Mentre al Senato non se ne sta ancora parlando. Più probabile la nascita di una componente dentro il Misto, di cui adesso Fioramonti fa parte. Adesso potrebbero seguirlo Nunzio Angiola, Gianluca Rospi, Roberto Cataldi, Andrea Vallascas, Massimiliano De Toma e Rachele Silvestri, ma anche diversi deputati già fuoriusciti. Intanto i grillini di sinistra sono preoccupati perché adesso si sentono orfani di un riferimento politico ma anche di un forte megafono nella sfida interna a Davide Casaleggio, avversario dell’ex ministro nella battaglia sulla trasparenza interna. E questo, il conflitto ormai permanente tra la Casaleggio Associati e una buona parte del gruppo parlamentare del Movimento, è un ulteriore elemento di frizione, riscontrabile anche nello “sciopero fiscale” di diversi eletti che si stanno rifiutando di restituire i rimborsi perché «poi non si sa cosa ci faranno con quei soldi», per dirla con una giovane deputata.

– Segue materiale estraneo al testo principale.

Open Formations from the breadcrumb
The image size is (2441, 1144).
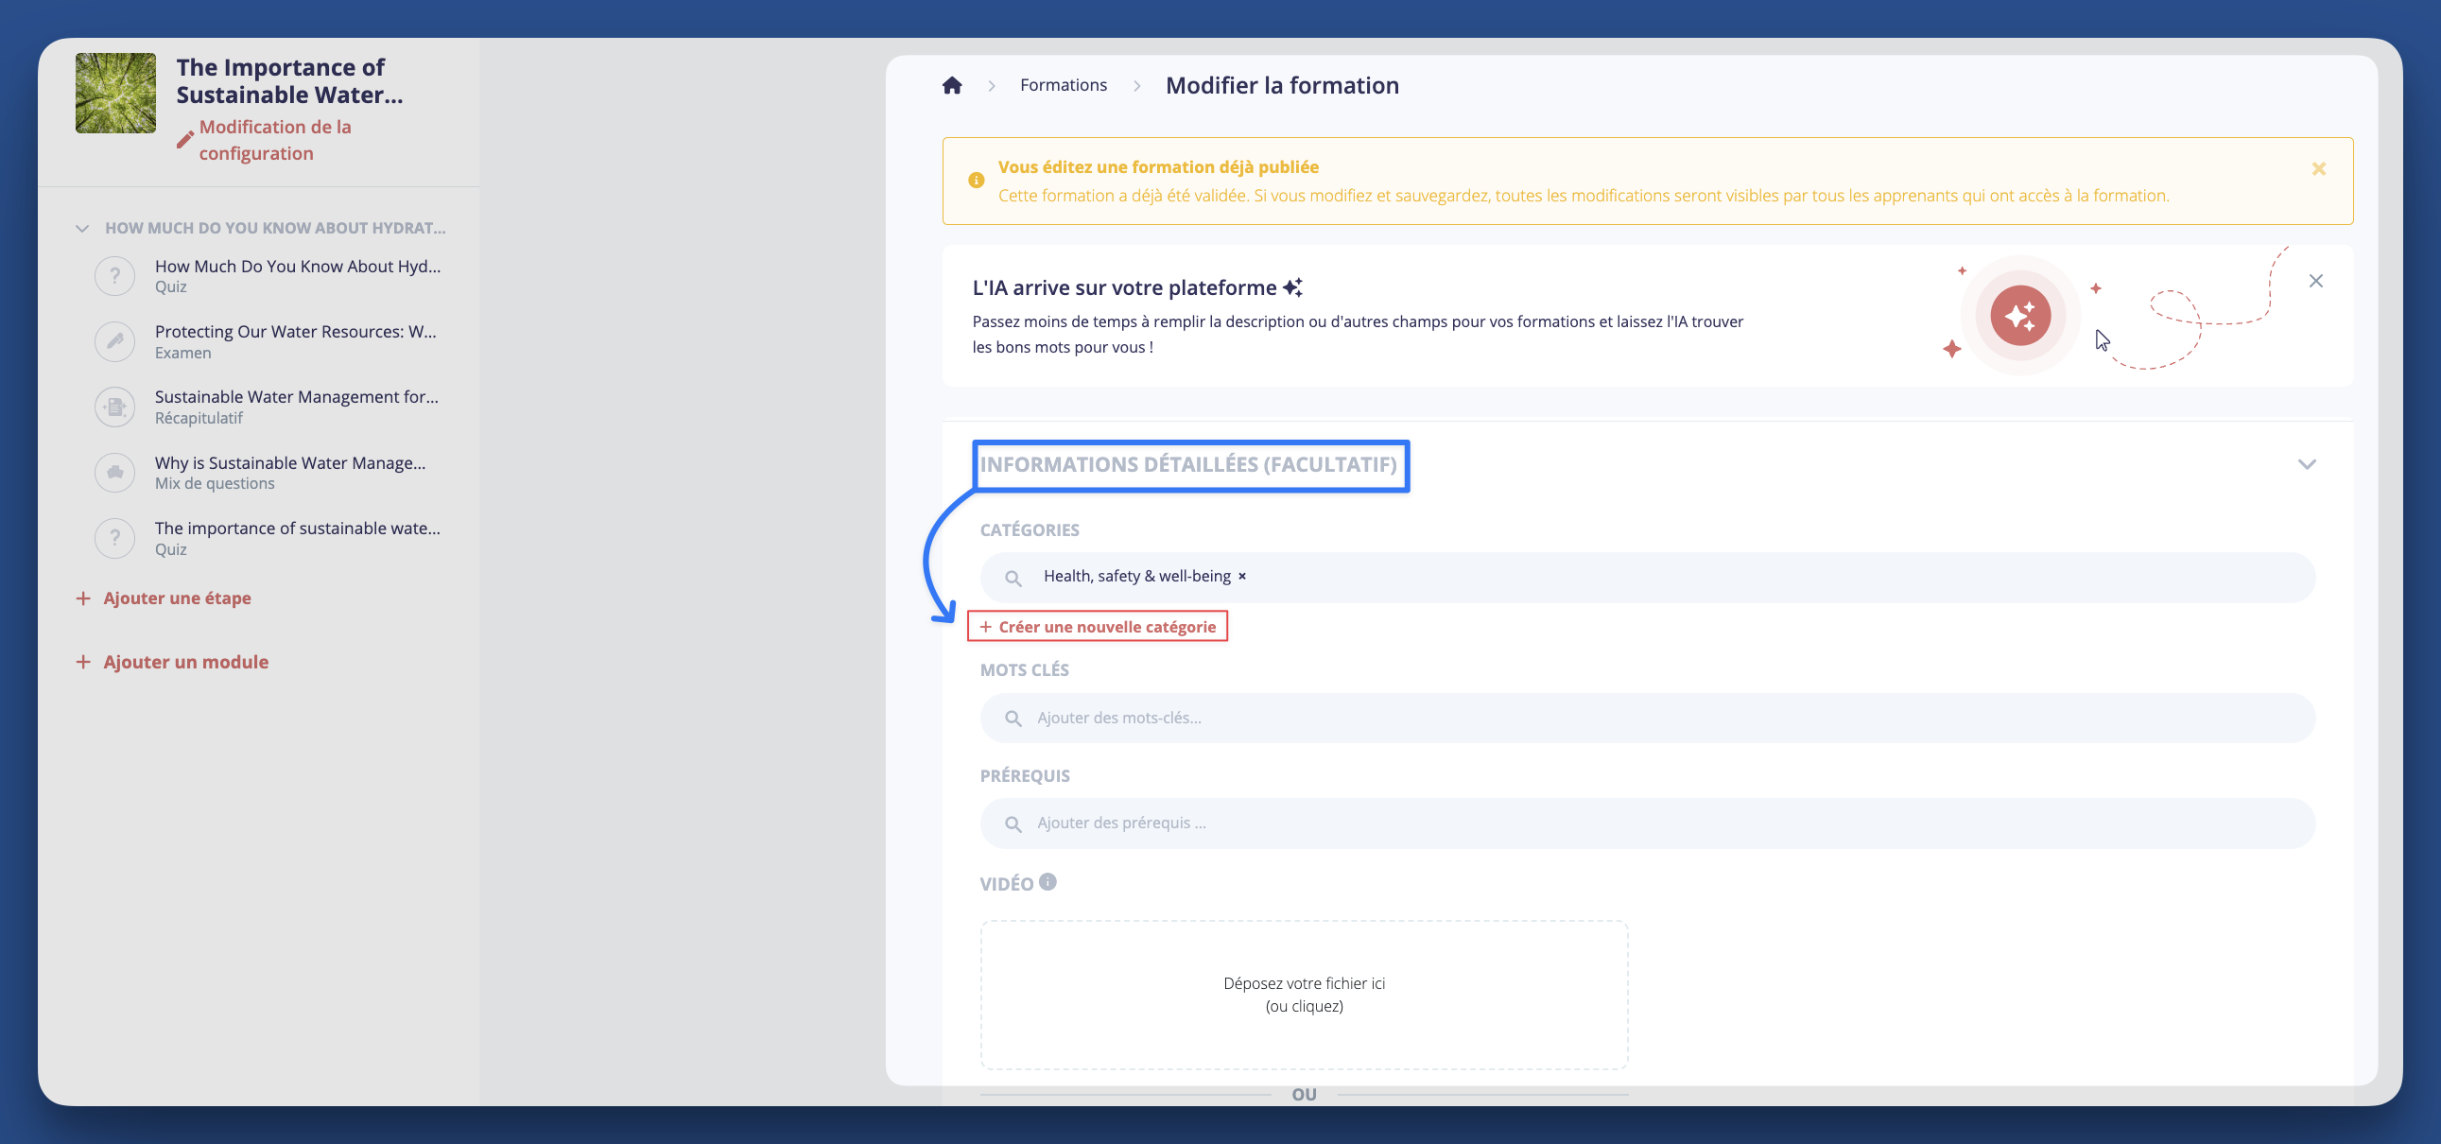pos(1062,84)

Ma l’ultimo incendio in casa Cinque Stelle ha la faccia e la voce di Gianluigi Paragone, il giornalista e senatore appena espulso dal Movimento per decisione dei probiviri. Decisivo il suo voto contrario alla legge di Bilancio, ma anche le numerose critiche al leader politico Luigi Di Maio e al nuovo corso del partito, accusato da Paragone di aver tradito programma elettorale e valori originari. Il dissidente attacca «l’ingiustizia arbitraria dei probiviri del nulla, guidati dal nulla», e annuncia ricorsi. Per lui il rumoroso sostegno di Di Battista che su Facebook loda Paragone, “più grillino di tanti”, e ricorda con nostalgia le battaglie comuni e il 33% alle elezioni. Contro l’espulsione anche l’ex ministra Barbara Lezzi. Ma i pensieri sono tutti per la coppia Di Battista-Paragone.

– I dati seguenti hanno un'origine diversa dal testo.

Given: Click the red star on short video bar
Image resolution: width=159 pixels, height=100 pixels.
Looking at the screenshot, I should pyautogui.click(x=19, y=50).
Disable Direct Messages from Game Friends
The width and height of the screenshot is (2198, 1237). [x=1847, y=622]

Un deputato pentastellato ci dice: «Qualunque sarà la prossima sfida di Gianluigi, Alessandro sarà con lui e viceversa. Sono i due mediaticamente più forti e pure molto stimati dalla base, specie da chi non ama le nostre posizioni recenti e il governo con il Pd. Da giorni si dice che possano anche uscire e fare un movimento nuovo insieme. Una roba antieuropeista e delle origini». Già qualcosa forse c’è se il deputato Giorgio Trizzino attacca: «Di Battista vuole demolire il Movimento».  Non pecca di chiarezza il senatore Mario Giarrusso che al Riformista dice: «Neanche in Corea del Nord fanno le epurazioni l’1 gennaio. Paragone ha squarciato un velo: abbiamo un enorme problema identitario, dobbiamo recuperare i nostri temi, siamo troppo subalterni al Pd». Il pasionario grillino non risparmia Di Maio che «troneggia sulle rovine del Movimento», Casaleggio e la piattaforma Rosseau: «Noi parlamentari quando avremmo deciso di farci dirigere dagli informatici?».

Giarrusso è lapidario pure su Beppe Grillo: «Non capisco se sta scavando una trincea o la nostra fossa». In questo clima bellico chissà se la coppia d’assalto Di Battista-Paragone è destinata a salvare il M5s o ad affossarlo.